Task brief
Restrict the output to the lines below starting at the one that contains "Identify the click" and ending at the one that contains "here (105, 1011)", and restate them word for word, both ends included.

Listed records
________________
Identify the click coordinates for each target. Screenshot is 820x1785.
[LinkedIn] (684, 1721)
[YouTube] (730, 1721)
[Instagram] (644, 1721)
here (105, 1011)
________________
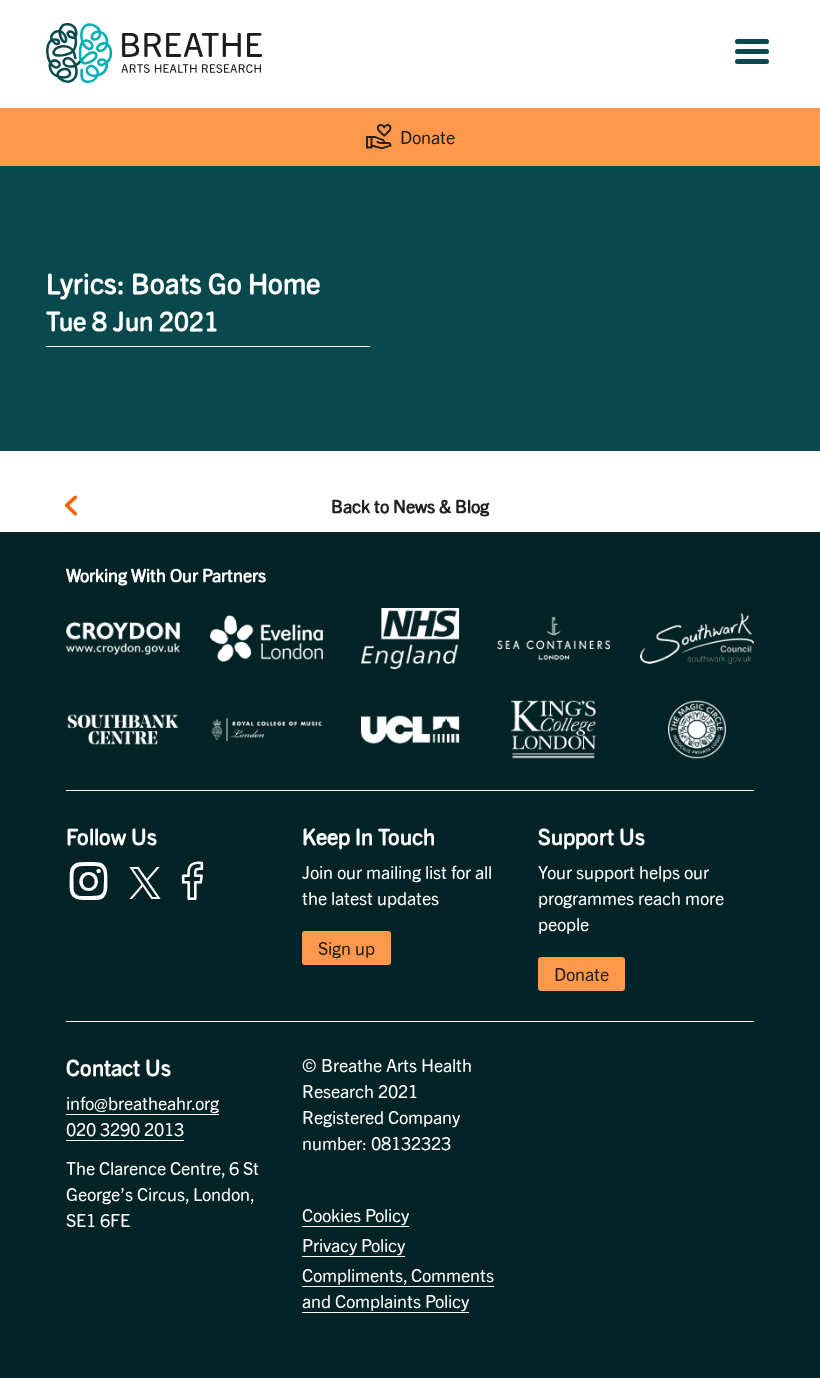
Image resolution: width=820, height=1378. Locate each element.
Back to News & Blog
________________
Output for this task
Identify the click coordinates for each target. Screenshot is 820x1785.
[LinkedIn] (684, 1721)
[YouTube] (730, 1721)
[Instagram] (644, 1721)
here (105, 1011)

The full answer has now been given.